HLAA has long worked with industry and the Federal Communications Commission (FCC) on the issue of Hearing Aid Compatible (HAC) phones. When mobile technology moved from analog to digital in the 1990s, it created a huge barrier for people with hearing loss in that suddenly people with hearing loss who could use wireless handsets were faced with interference when they held the phone to their ear.
It wasn’t until 2003 that the FCC determined that the complete exemption from HAC for wireless handsets would have an adverse effect on individuals with hearing loss and that limiting the exemption was technologically feasible and in the public interest. For all that time, people with hearing loss waited for access to hearing aid compatible phones.
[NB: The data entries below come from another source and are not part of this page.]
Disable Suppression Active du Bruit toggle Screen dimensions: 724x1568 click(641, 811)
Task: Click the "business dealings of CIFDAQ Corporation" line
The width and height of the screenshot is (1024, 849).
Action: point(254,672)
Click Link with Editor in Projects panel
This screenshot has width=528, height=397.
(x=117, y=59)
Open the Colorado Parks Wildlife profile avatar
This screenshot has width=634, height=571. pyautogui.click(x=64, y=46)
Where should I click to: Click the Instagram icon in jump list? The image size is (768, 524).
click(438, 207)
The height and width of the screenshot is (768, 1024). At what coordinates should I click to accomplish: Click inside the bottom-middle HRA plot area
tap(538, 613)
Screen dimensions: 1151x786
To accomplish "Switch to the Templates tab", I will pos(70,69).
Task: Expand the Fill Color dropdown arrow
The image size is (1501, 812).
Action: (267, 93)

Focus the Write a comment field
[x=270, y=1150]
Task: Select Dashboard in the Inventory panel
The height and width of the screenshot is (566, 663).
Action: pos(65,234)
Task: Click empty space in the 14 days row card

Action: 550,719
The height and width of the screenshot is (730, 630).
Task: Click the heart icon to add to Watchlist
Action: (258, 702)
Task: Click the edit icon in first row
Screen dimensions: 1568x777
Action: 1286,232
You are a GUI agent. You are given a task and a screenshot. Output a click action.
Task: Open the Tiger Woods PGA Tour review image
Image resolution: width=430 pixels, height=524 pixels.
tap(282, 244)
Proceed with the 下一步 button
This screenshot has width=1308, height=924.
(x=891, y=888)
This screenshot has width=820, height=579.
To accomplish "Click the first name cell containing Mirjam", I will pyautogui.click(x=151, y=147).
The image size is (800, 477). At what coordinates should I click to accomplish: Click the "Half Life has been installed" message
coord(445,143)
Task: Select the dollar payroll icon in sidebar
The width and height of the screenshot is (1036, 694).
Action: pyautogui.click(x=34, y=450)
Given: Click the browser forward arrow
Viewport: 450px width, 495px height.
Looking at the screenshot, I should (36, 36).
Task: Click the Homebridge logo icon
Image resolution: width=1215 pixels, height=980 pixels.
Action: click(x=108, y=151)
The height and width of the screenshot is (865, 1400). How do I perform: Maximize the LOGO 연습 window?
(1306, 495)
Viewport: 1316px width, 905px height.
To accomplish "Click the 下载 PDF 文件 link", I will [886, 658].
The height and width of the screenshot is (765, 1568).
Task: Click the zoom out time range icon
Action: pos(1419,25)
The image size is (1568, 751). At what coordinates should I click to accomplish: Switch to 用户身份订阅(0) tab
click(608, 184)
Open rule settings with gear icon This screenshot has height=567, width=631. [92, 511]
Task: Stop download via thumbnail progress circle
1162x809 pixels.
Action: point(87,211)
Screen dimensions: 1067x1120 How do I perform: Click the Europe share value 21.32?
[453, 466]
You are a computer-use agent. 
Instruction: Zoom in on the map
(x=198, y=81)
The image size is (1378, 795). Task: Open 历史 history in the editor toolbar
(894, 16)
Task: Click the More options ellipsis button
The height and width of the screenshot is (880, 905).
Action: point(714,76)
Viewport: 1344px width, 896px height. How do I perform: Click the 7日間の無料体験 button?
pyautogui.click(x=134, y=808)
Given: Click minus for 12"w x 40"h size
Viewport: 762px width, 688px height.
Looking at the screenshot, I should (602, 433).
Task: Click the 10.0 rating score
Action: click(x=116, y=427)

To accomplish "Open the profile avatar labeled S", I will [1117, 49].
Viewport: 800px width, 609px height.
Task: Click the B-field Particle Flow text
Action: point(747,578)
Over time, consumer groups such as HLAA and the wireless industry have worked together on HAC issues. We have all been part of working groups under the auspices of ATIS, we have held ad hoc meetings, and we have met with the FCC; and progress has been made. HLAA is happy to know that at least 82 percent of mobile phones on the market have an M3 or M4 rating and 66 percent of wireless handsets are rated T3 or T4.
HLAA recently filed comments with the FCC regarding HAC wireless phones. We were joined in this filing by the Telecommunications for the Deaf and Hard of Hearing (TDI) and the National Association of the Deaf (NAD). Together we make it clear that our goal has remained unchanged: we want to see 100 percent of wireless handsets built to be hearing aid compatible. We also want this accomplished while still being committed to working with the wireless industry to ensure the path forward works for both consumers with hearing loss and the industry. Read our comments.
On November 19, 2015, during their Open Meeting, the FCC will consider rules that would strengthen accessibility by Americans with hearing loss to emerging and future technologies and services by expanding the scope of our hearing aid compatibility requirements to all forms of voice communication. If adopted, this action would cover emerging technologies such as Wi-Fi calling and VoLTE (Voice over Long-Term Evolution) as well as those that might develop in the future.
In addition to these rules, the FCC will lay the groundwork for future improvements by calling on stakeholders to work collaboratively to develop a consensus plan for dramatically expanding the kinds of devices that Americans with hearing loss can use. If there is a better way to consider and implement accessibility at the front end of the handset-design process, millions of Americans with hearing loss will benefit. The draft item makes clear that a consensus solution is the preferred path forward, but the FCC will also seek comments on whether there are other steps it might take to ensure 100 percent of handsets are hearing aid compatible at the same time as promoting innovation and investment.